Typically, the material will be a sodium salt of the chelating agent. After use, the
aqueous medium will also contain radioactive isotopes of various metals such as cobalt,
manganese, cesium, iron etc.
[0010] Heretofore there has been no truly effective way of treating such an aqueous medium.
More specifically, the chelating agent contains both a source of oxygen and a source
of fuel and has a relatively low decomposition temperature. Thus, treatment at any
elevated temperature would result in decomposition and combustion of the chelating
agent. Conversely, if treated at a lower temperature to evaporate water and reduce
the volume, the resulting residue has a sticky consistency and is difficult to handle
or transport. The reason is not known with certainty, but is surmised that perhaps
the combination of the chelating agent, metal ions and sodium saltform a highly hydrated
complex at temperatures below the decomposition temperature of the chelating agent.
[0011] Typically, the aqueous medium containing the chelating agent and metal ion have a
very low radioactivity and it would be acceptable to bury the solids content of the
aqueous medium in drums in special, set-aside areas where ground water leakage and
interaction with other radionuclides are controlled. The complex formed between the
chelating agent and the metal ion, however, is water soluble. Thus, the common method
for disposal of a spent aqueous medium containing a chelating agent is by solidification
in cement. Obviously, this type of disposal technique will generally result in a net
increase in volume. Further, the overall cost for such a disposal technique is quite
high.
[0012] Consequently, there is a need for a process which can be used to reduce the volume
of such a radioactive waste without producing noxious off-gases or volatilizing the
chelating agent or radionuclides. This need is particularly pronounced in the case
of liquid low-level radioactive wastes where large volumes of wastes of relatively
low radioactivity compound the problems and costs involved in their transportation
and disposal.
[0013] The present invention provides a process for reducing the volume of an aqueous waste
containing an organic amine chelating agent comprising:
introducing a hot gas stream having a temperature in excess of the thermal decomposition
temperature of the chelating agent into a spray drying zone;
introducing a finely atomized spray of said aqueous waste into said spray drying zone
and into intimate contact with said hot gas stream; and
[0014] controlling the proportions of said hot gas stream and said aqueous waste to rapidly
evaporate water from said aqueous waste and cool said hot gas to a temperature below
the decomposition temperature of said chelating agent and produce a dry, flowable
powder product including said chelating agent in a time of less than about six seconds.
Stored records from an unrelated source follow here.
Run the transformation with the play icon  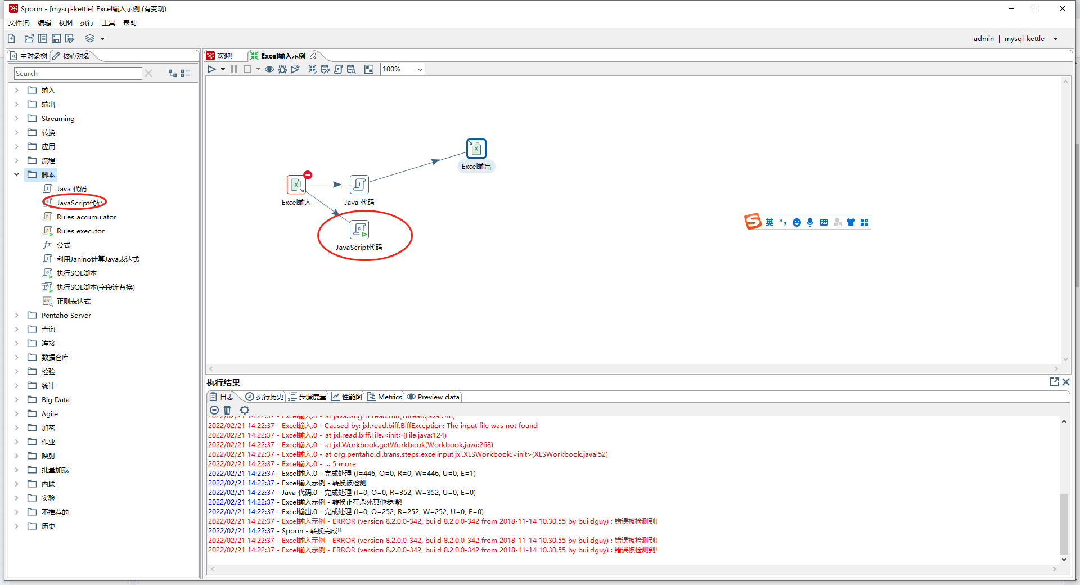tap(212, 69)
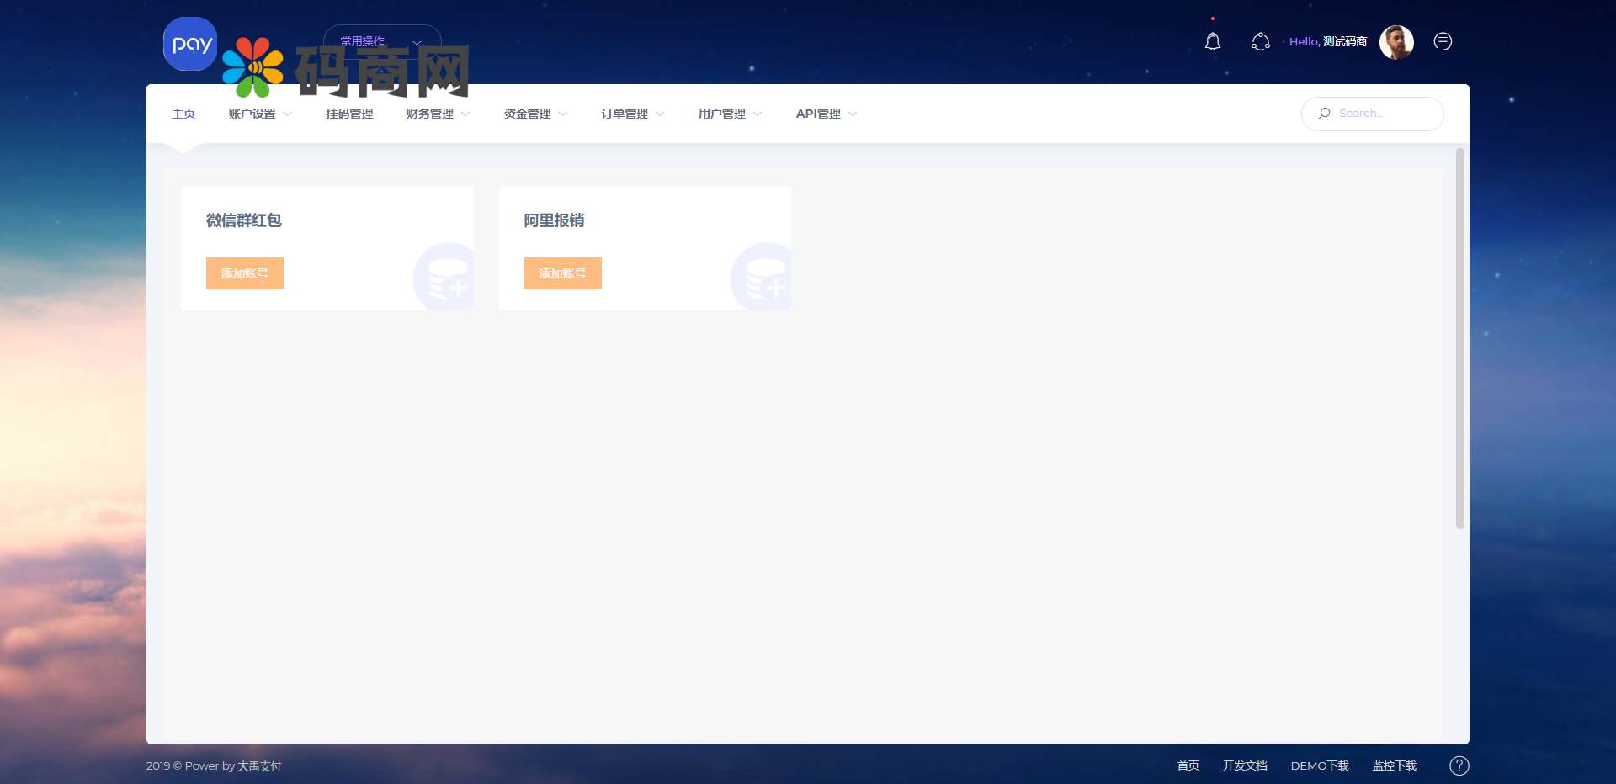This screenshot has width=1616, height=784.
Task: Go to the 主页 tab
Action: point(183,114)
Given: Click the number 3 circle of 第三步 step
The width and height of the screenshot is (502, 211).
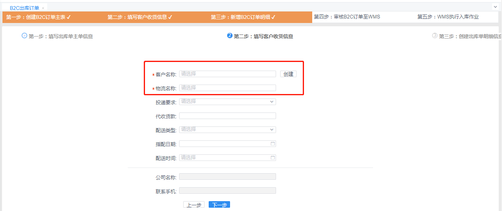Looking at the screenshot, I should click(435, 36).
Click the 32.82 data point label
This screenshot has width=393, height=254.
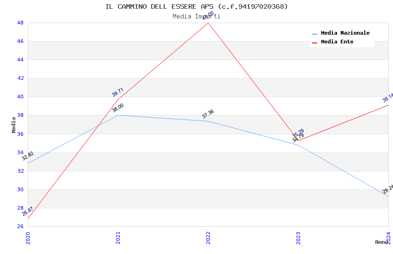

[0015] A key aspect of the present invention is the use of a hot gas stream having a temperature
in excess of the decomposition temperature of the chelating agent and controlling
the proportions of the hot gas stream and liquid waste such that in a time of less
than about six seconds water is rapidly evaporated from the liquid waste and the hot
gas stream is cooled to a temperature below the decomposition temperature of the chelating
agent. By so doing, it is possible to produce a dry, flowable powder product including
the radioactive constituents of the waste and the chelating agent. There also is produced
a gaseous product comprising water vapor and which is substantially free of volatile
radioactive constituents from the waste. The gaseous product, after suitable purification
to remove particulates, is sufficiently non-polluting to be released to the atmosphere.
[0016] The powder product, which is substantially reduced in volume compared to the volume
of the initial waste, is readily disposed of by conventional means such as storage
or burial or incorporation into a solid matrix such as a glass, ceramic, polymeric
or concrete matrix prior to storage or burial.
[0017] The process of the present invention accomplishes volume reduction of a low-level
radioactive aqueous liquid waste which contains free water and an organic amine chelating
agent by contacting such waste in the form of a finely atomized spray with a hot gas
to vaporize the water from the waste.
[0018] The present invention is applicable to a wide variety of organic amine chelating
agents. It is particularly applicable to those more difficult to treat chelating agents
such as the various organic amine acid compounds. Examples of such compounds are Ethylenediaminetetraacetic
acid (EDTA), Diethylenetriaminepentaacetic acid (DTPA), Nitrilotriacetic acid (NTA)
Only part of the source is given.